> [SUPPLIED TEXT]
* * *
The Chair Conservative Gary Schellenberger

Thank you.

We'll go to questions. When we ask our questions, to get as many in as possible, we'll try to stick close to the five minutes for questions and answers. So try to keep the answers--

4:10 p.m.

Liberal

Mauril Bélanger Liberal Ottawa—Vanier, ON

Five minutes?

4:10 p.m.

Conservative

The Chair Conservative Gary Schellenberger

I'm usually lenient.

Mr. Bélanger.

4:10 p.m.

Liberal

Mauril Bélanger Liberal Ottawa—Vanier, ON

Thank you, Mr. Chairman.

Thank you for your presentation. I am wondering what the reason for today's meeting is, if only to criticize the government. That is good in itself, but I am not sure how that can help museums.

Following your appearance earlier this year, before the summer recess, all the committee passed a resolution that was put forward by my colleague Mr. Kotto, I believe. It urged the government to come forward with the new museum policy quickly. This resolution was tabled in the House and passed unanimously.

However, with the cutbacks that were announced in September, things turned for the worst. I agree with you, Mr. Vadeboncoeur, that funding must be increased and it must be multi-year funding. Funding was in fact discussed during the consultations held during the two years we were in government.

These consultations resulted in a consensus, and we were about to adopt a new museum policy or at least come forward with it. We find it surprising when people tell us now that this could take another year or two. That is why we tabled a motion to urge the government to come forward with a new policy, because it has all the tools it needs to do that.

I know that some of you felt betrayed when the budget cutbacks were announced in September. Furthermore, the committee was given some figures that did not correspond with the actual situation. I tried to get the figures. I want to make sure that my figures and yours are the same.

These are the figures I got from the departmental officials, and a representative from the minister's office was present as well.

During the current fiscal year, the government must get $600,000 from the funds that have not yet been allocated and $1.7 million from already-allocated funds, in the hope that the $9.4 million will not all have been spent. The other amount—and this is where there is some confusion, is for Young Canada Works, and has already been spent.

Are your figures the same as mine?

4:10 p.m.

Executive Director, Canadian Museums Association

John McAvity

If I may, first of all, we don't really have those figures. When we heard evidence presented at this committee that the museum assistance program was underspent, we were surprised and shocked. We can assure you that many more museums are applying for funding than is available. We can assure you that those museums are very sophisticated in how they make applications.

Part of the complexity there has been that the program has grown up, and a lot of demands have been placed on it. Museums have to match each one of those dollars. Sometimes, if you don't get an approval within a reasonable period of time, if you have to wait eight to ten to twelve months to get an approval, the train has already left the railway station. The project is now dead, or is no longer viable. The money is returned to Ottawa. A credit therefore develops.
* * *
> [RECORDS SHOWN]
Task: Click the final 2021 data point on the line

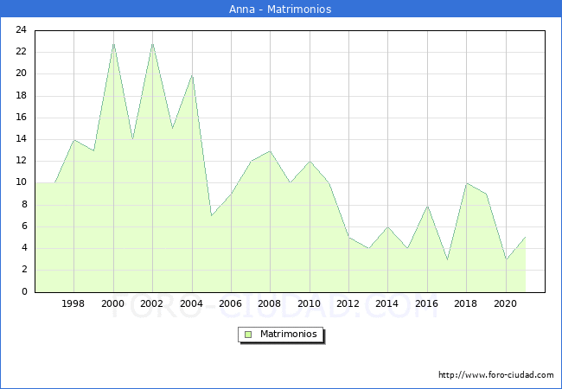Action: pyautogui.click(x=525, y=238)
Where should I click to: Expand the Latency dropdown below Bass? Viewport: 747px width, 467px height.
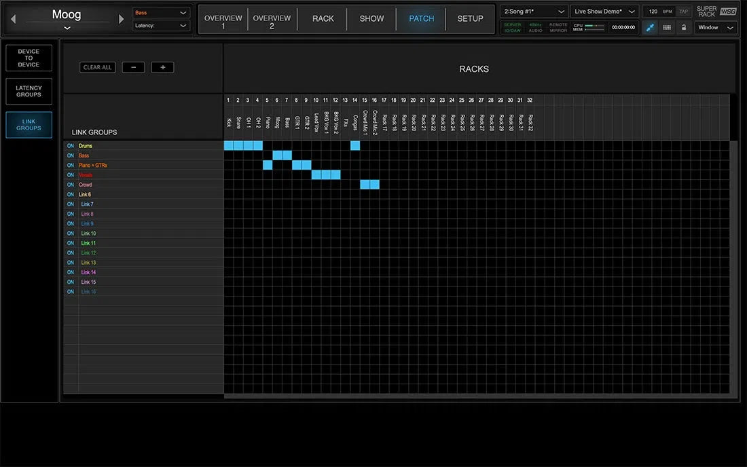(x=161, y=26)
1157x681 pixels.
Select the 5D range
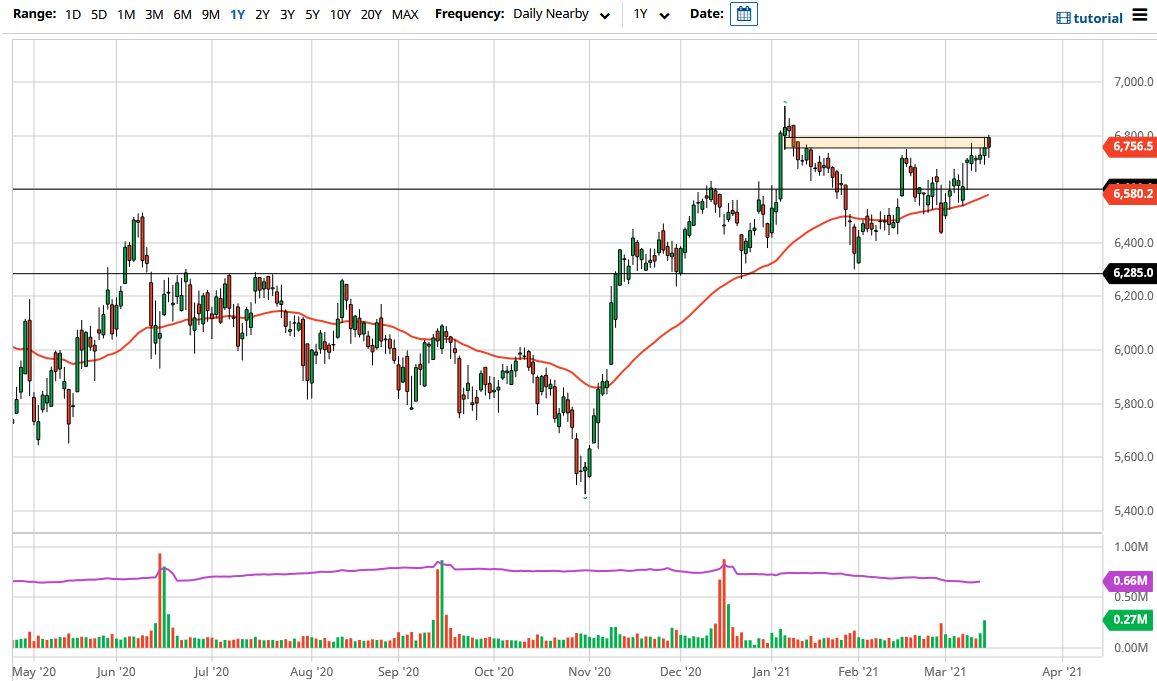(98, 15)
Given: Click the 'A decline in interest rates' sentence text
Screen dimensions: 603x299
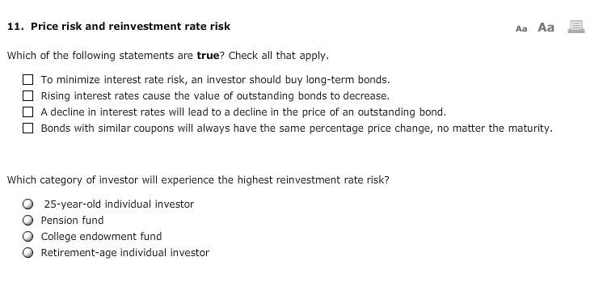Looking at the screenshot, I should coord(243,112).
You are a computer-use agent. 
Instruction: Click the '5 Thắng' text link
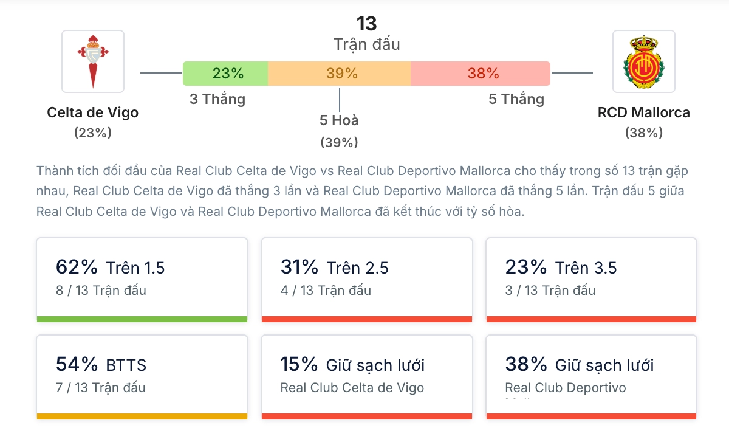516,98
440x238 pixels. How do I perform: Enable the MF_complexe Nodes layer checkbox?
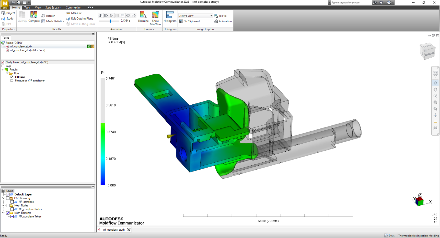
* * *
> [REQUIRED TASK]
Transcribe verbatim the passage of the committee transcript that begins with the words containing "However, with the" and ends with "to do that.". The records originate from a separate source unrelated to the committee transcript.

> [WORKED SOLUTION]
However, with the cutbacks that were announced in September, things turned for the worst. I agree with you, Mr. Vadeboncoeur, that funding must be increased and it must be multi-year funding. Funding was in fact discussed during the consultations held during the two years we were in government.

These consultations resulted in a consensus, and we were about to adopt a new museum policy or at least come forward with it. We find it surprising when people tell us now that this could take another year or two. That is why we tabled a motion to urge the government to come forward with a new policy, because it has all the tools it needs to do that.